Collected data entries

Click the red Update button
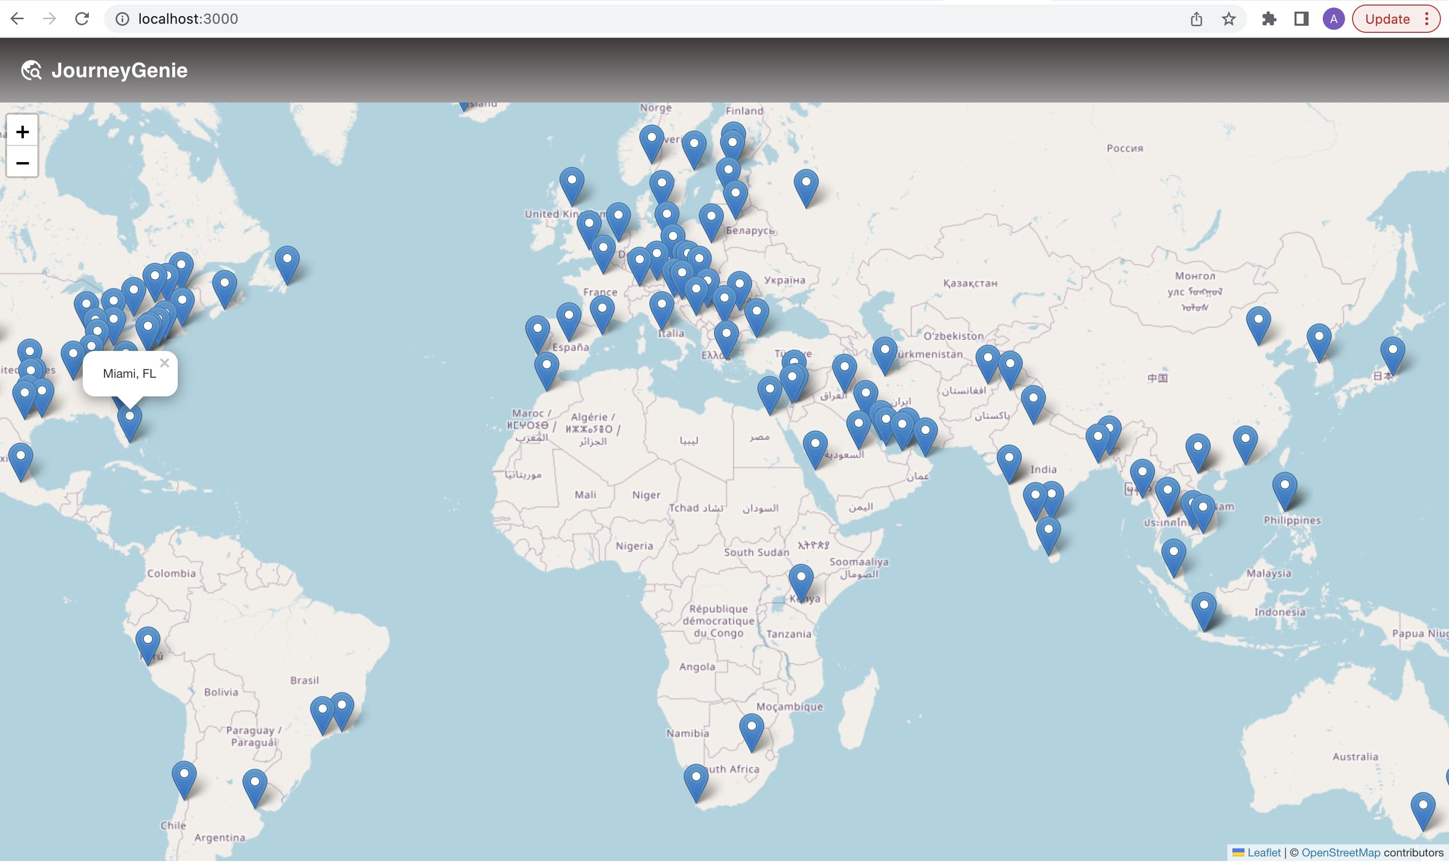Screen dimensions: 1449x865 (x=1387, y=19)
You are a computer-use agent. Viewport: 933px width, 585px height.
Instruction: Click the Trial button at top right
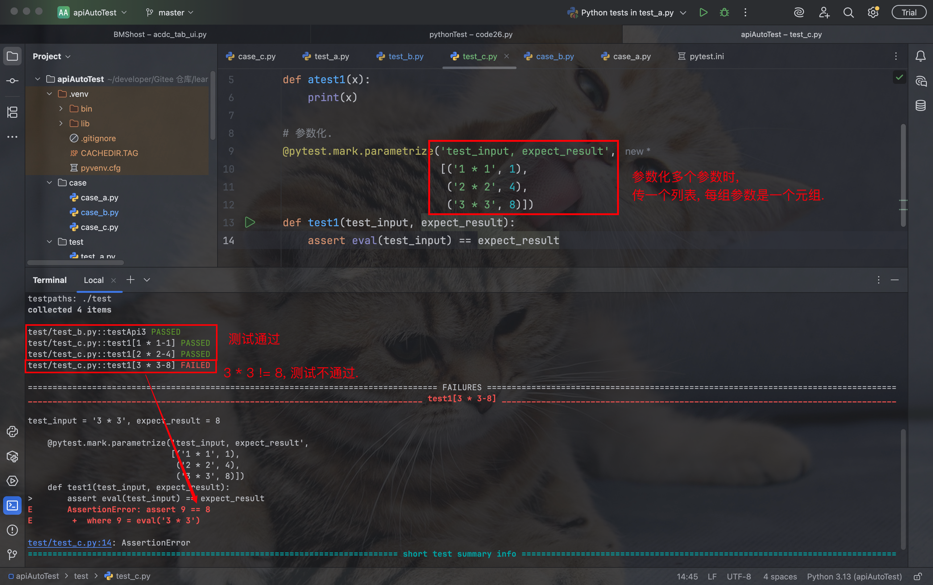pyautogui.click(x=909, y=12)
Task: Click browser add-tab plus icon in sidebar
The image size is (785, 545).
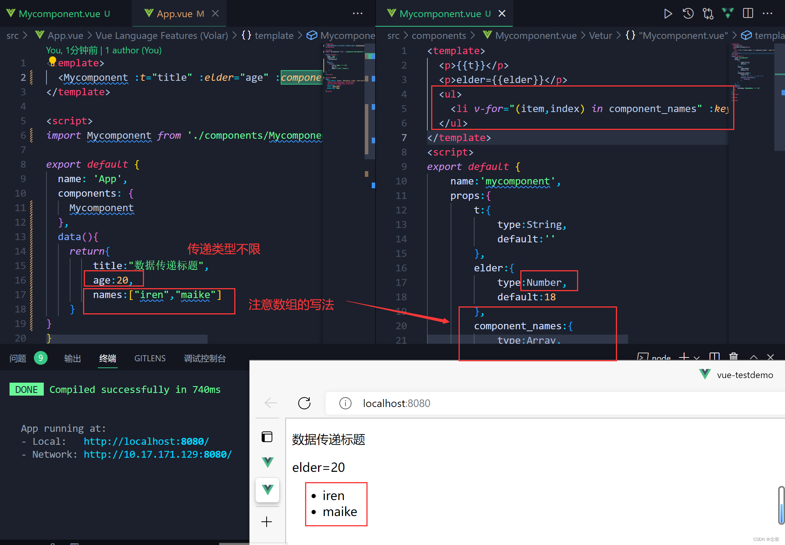Action: pyautogui.click(x=267, y=522)
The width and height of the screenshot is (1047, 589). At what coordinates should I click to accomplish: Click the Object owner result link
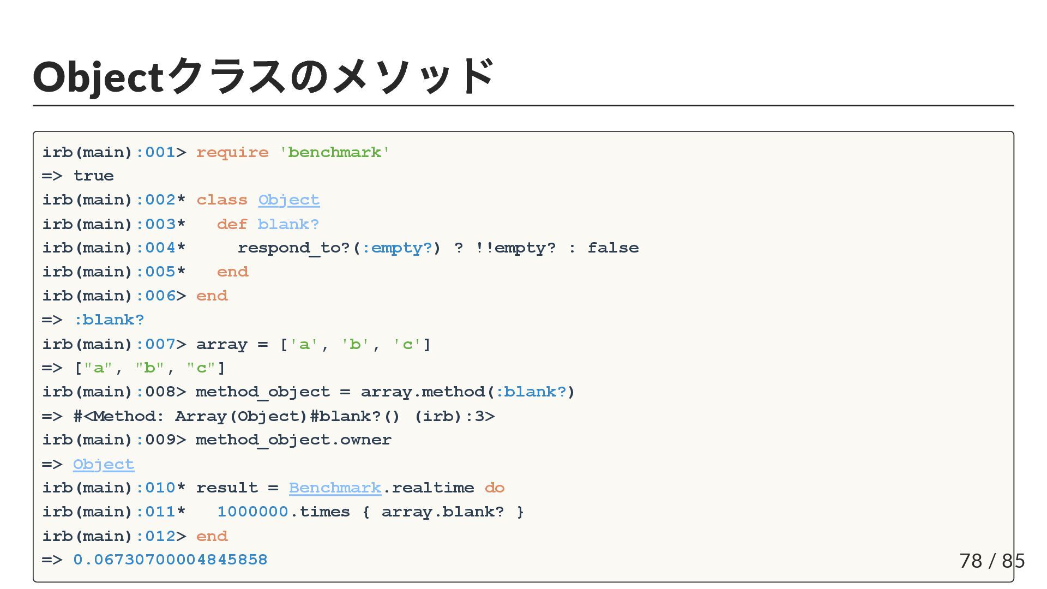tap(104, 465)
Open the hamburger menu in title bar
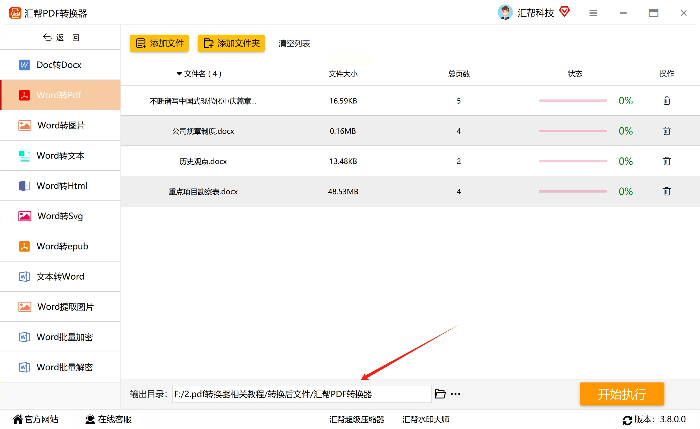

### [TASK GOAL]
For the data above, return an exact copy that contains no pictures.

### [RESPONSE BELOW]
Click the red Update button
Screen dimensions: 1449x865 (x=1387, y=19)
You are a computer-use agent. Viewport: 933px width, 585px height.
Instruction: Click the Trial button at top right
pyautogui.click(x=909, y=12)
Task: Click browser add-tab plus icon in sidebar
The image size is (785, 545).
Action: pyautogui.click(x=267, y=522)
The width and height of the screenshot is (1047, 589). At what coordinates should I click to accomplish: Click the Object owner result link
tap(104, 465)
Open the hamburger menu in title bar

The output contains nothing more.